---------- 読解用抜粋
音声+文書:信仰の列伝(9) 信仰がなくては(2)へブル人への手紙11章6節

デンマークの画家 Niels Larsen Stevns (1864 – 1941) による「Christ And Zacchaeus(キリストとザアカイ)」(デンマークのRanders Museum of Art蔵、Wikimedia Commonsより)


2016年9月25日 (日) 午前10時半
礼拝メッセージ  眞部 明牧師

へブル人への手紙11章6節
信仰がなくては、神に喜ばれることはできません。神に近づく者は、神がおられることと、神を求める者には報いてくださる方であることとを、信じなければならないのです。

はじめの祈り

「信仰がなくては、神に喜ばれることはできません。神に近づく者は、神がおられることと、神を求める者には報いてくださる方であることとを、信じなければならないのです。」
恵みの深い天のお父様、こうして、恵みの中で暑い夏も過ぎ去り、今年も9カ月の間お守りくださり、感謝をいたします。その間、私たちの信仰は、イエス様に留まり続けて、イエス様をあかしできますことを感謝いたします。
いろんな課題や困難、病を、様々なところで経験しましたけれども、イエス様が助けを与えて下さり、導いて下さり、いつも働いてくださるイエス様を信じて、内に経験して、この一週間を始められますことを感謝いたします。
イエス様がともにいてくださる幸いを、深く心に経験して、礼拝をささげることができますように。
様々な課題や、ホームにおられる方々の上にも、助けを与えて下さり、ご家族のために奉仕をしておられる方にも、イエス様の助けをお与え下さり、信仰もお守りください。
この時を感謝して、尊いイエス様の御名によってお祈りいたします。アーメン。


今日は、信仰の列伝(9)、「信仰がなくては」という題で、お話させていただきます。

この11章6節では、神様が喜ばれる信仰者の特徴を、二つ記しています。

これらの信仰は、まず、健全に、みことばに基づいたものなければなりません。もし、その信仰が自分の知恵や、考えや、自分の欲から出たものであれば、決して、神様を喜ばせることはできないからであります。
自分が何か得をしたい、何かを得たいからそう信じます、というような、ご利益宗教になりやすいことですけれども、そういう信仰では、神を喜ばせることはできません。

まず第一は、「神に近づくものは、神がおられること・・・・・を信じなければなりません」

これは、当たり前のことを言っているように見えますけれども、クリスチャンは、この当たり前の信仰が、うやむやになっていることがあります。
理屈の上ではわかっているかもしれませんが、神のみことばを読むとき、そのみことばの中に、神様がおられることを信じているでしょうか。
主に祈る時、主がともに祈っていてくださることを信じているでしょうか。
主を讃美するとき、現実にその場に主が臨在しておられることを信じているでしょうか。

マタイの18章19~20節を読んでみましょう。
マタイ18:19 まことに、あなたがたにもう一度、告げます。もし、あなたがたのうちふたりが、どんな事でも、地上で心を一つにして祈るなら、天におられるわたしの父は、それをかなえてくださいます。
18:20 ふたりでも三人でも、わたしの名において集まる所には、わたしもその中にいるからです。」
--------------------
---------- データ行
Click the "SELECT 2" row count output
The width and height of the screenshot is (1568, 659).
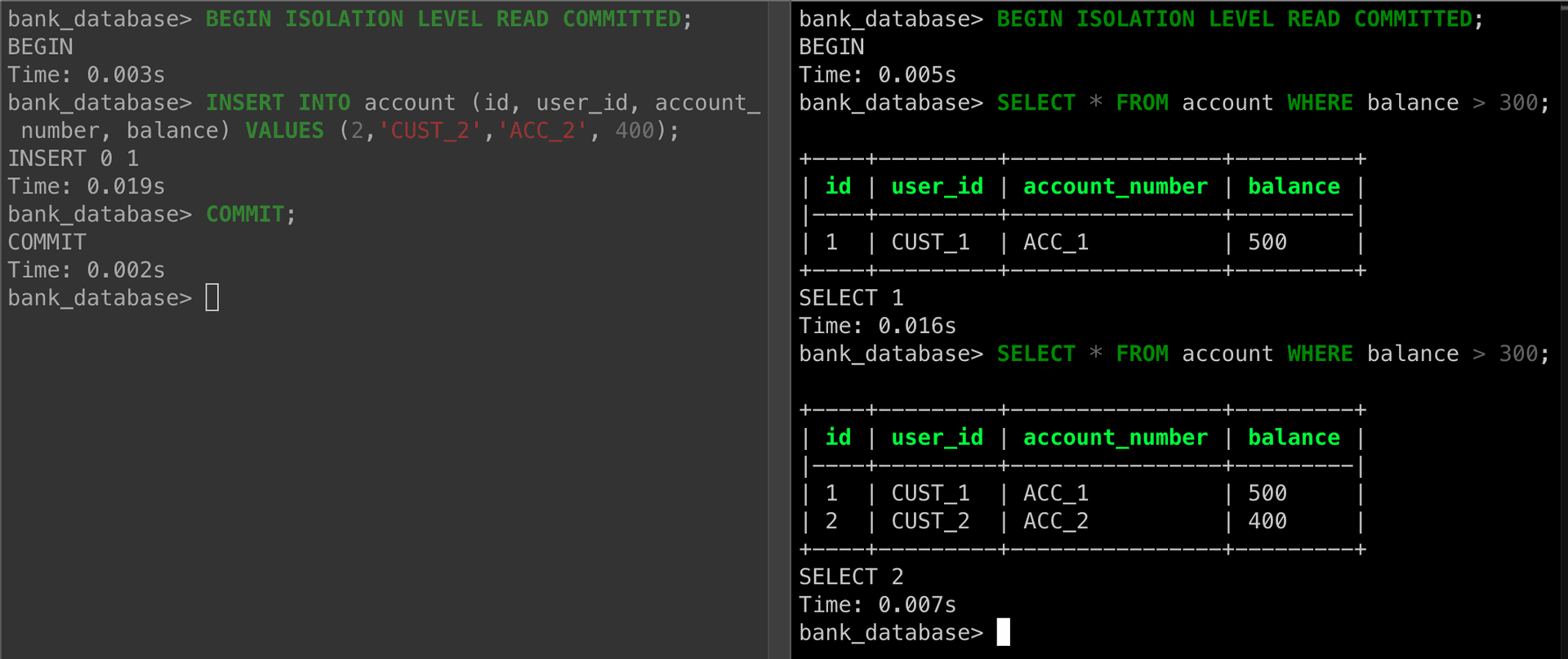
--------------------
* 作業内容:
1: 信仰についての説教は、何年何月何日の何時に行われたものですか。
2: 信仰についての説教にある「これは、当たり前のことを言っているように見えますけれども、クリスチャンは、この当たり前の信仰が、うやむやになっていることがあります。」という一文を英語に訳してください。
3: 信仰についての説教を、最後に示された文の後から書き継いでください。

* 作業への解答:
1: 2016年9月25日(日)午前10時半です。

2: This may look like it is stating the obvious, but for Christians, this obvious faith can sometimes become vague.

3:
神様は、主がともにいてくださる条件を、どのようにあげているでしょうか。
それは、「心を一つにして祈る」ことであります。

「わたしの名によって集まる」と言っていますが、牧師の名によって集まる人があるかもしれないし、有名な人の名によって集まる人があるかもしれないし、教会の名によって集まる人があるかもしれませんけれども、イエス様がともにいてくださるところは、イエス様の名によって集まるんですね。

心がバラバラで、自分の言い分をたくさん抱えていて、それで祈っていても、神がそこにいてくださるとは限りません。
この朝も、世界の多くのところで、礼拝がささげられていると思います。しかし、心を一つにしているだろうか。主の名によって集まっているだろうか。これは非常に大事なことであります。
主は、みことばの中に、賛美の中に、祈りの中に働いていてくださるお方であります。

「神がおられることを信じる」とは、神学的に、論理的に、神の存在を理解し、納得することではありません。
生ける霊の神の臨在の中で生活し、自分の内に、その神を経験する生活をすることです。
そのためには、神の御声が心で聞ける、聞こえてくる、そういう信仰で、キリストの平安を持ち続ける生活をすることが必要であります。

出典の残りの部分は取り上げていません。